Allister warns of new threat to grammar school education
19 December 2008
Statement by TUV Leader Jim Allister MEP
“It seems to me that the full import of acceptance of the Education and Skills Authority (ESA) as the control mechanism in education, has not dawned on many people, maybe not even on some politicians in which parents have placed their trust.
The key knock-on effect of the DUP accepting the ESA, which Sinn Fein has long supported, is that the “Revised Curriculum” has also been accepted. ESA will control the curriculum and it in turn is controlled by the authors of the fatally flawed revised curriculum.

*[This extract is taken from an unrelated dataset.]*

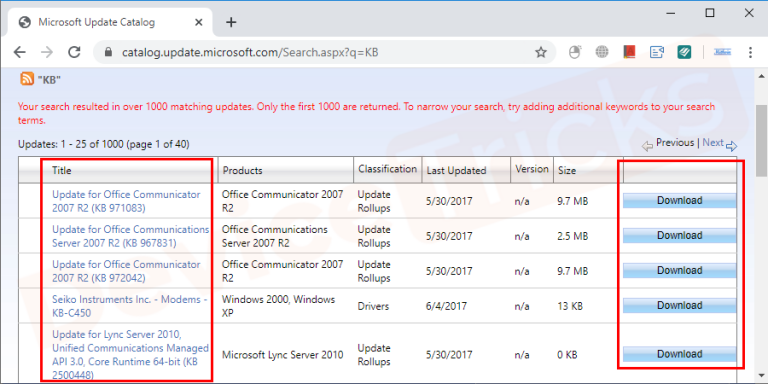Click the address bar URL field
The image size is (768, 384).
pyautogui.click(x=313, y=52)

Parents who wish their children to attend grammar schools should be particularly alarmed, because under the revised curriculum primary schools will refuse to prepare pupils for grammar school. It is clear that the Revised Curriculum and the type of instruction required for success in grammar school tests are incompatible. For example, the Revised Curriculum focuses on cross-curricular skills while traditional teaching focuses on knowledge in individual disciplines. The Revised Curriculum is pupil-centred, a fundamental departure from the teacher-centred approach of the recent past, which made Northern Ireland outcomes in education the envy of the rest of the UK. The Revised Curriculum disapproves of marks and grades (because competition damages the child’s concept of self) and favours “comment-only marking.” In traditional teaching the teacher has responsibility for assessing the child and offering feedback; in the Revised Curriculum responsibility for assessment moves away from the teacher to the pupil.
To support ESA is to support the Revised Curriculum. The DUP’s stance on grammar schools and selection is contradicted entirely by their support for ESA. The DUP’s support for ESA will ensure that children will be denied the right to be prepared for a place at grammar school. Such will not be permitted by ESA. Thanks to the DUP if any child wants a grammar school place, the parents will have to employ a private tutor, but what of those who haven’t the financial means to do so? Underprivileged children will be the big losers.

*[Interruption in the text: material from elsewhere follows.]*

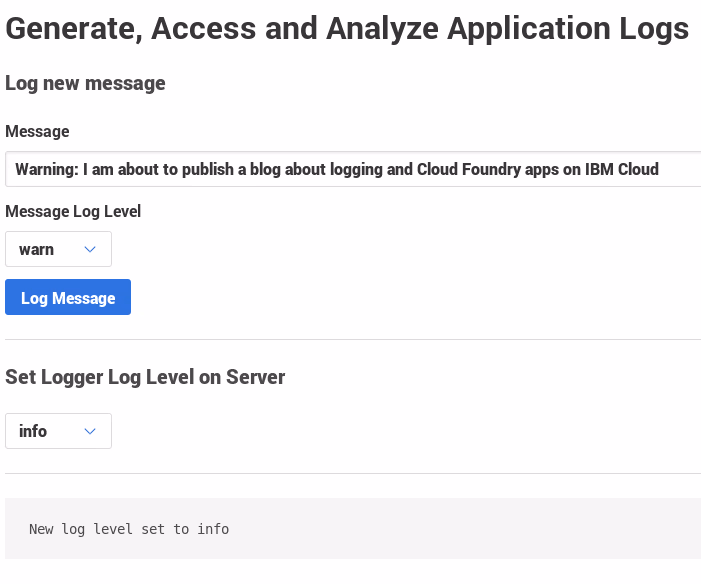701x584 pixels.
Task: Click the 'New log level set to info' output text
Action: pos(129,529)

I have to say the DUP dangled the prospect of a grammar school education before Northern Ireland parents only to negotiate it away through their support for ESA. The DUP claimed that at St Andrew’s they guaranteed the future of our grammar schools, and of late they have also been making much of their commitment to primary six parents and pupils. But by joining Sinn Fein in creating ESA they have, in effect, placed insurmountable obstacles in the way of primary six children, particularly from poorer backgrounds gaining grammar school places. Moreover, support for ESA could potentially invalidate the “unregulated” entrance test. I am therefore calling on the DUP to perform a rapid volte-face in respect of its support for ESA. Otherwise all of the work done by the “nonconformist” grammar schools could be lost and ESA will be used to realise the Minister’s nightmare vision for Northern Ireland education."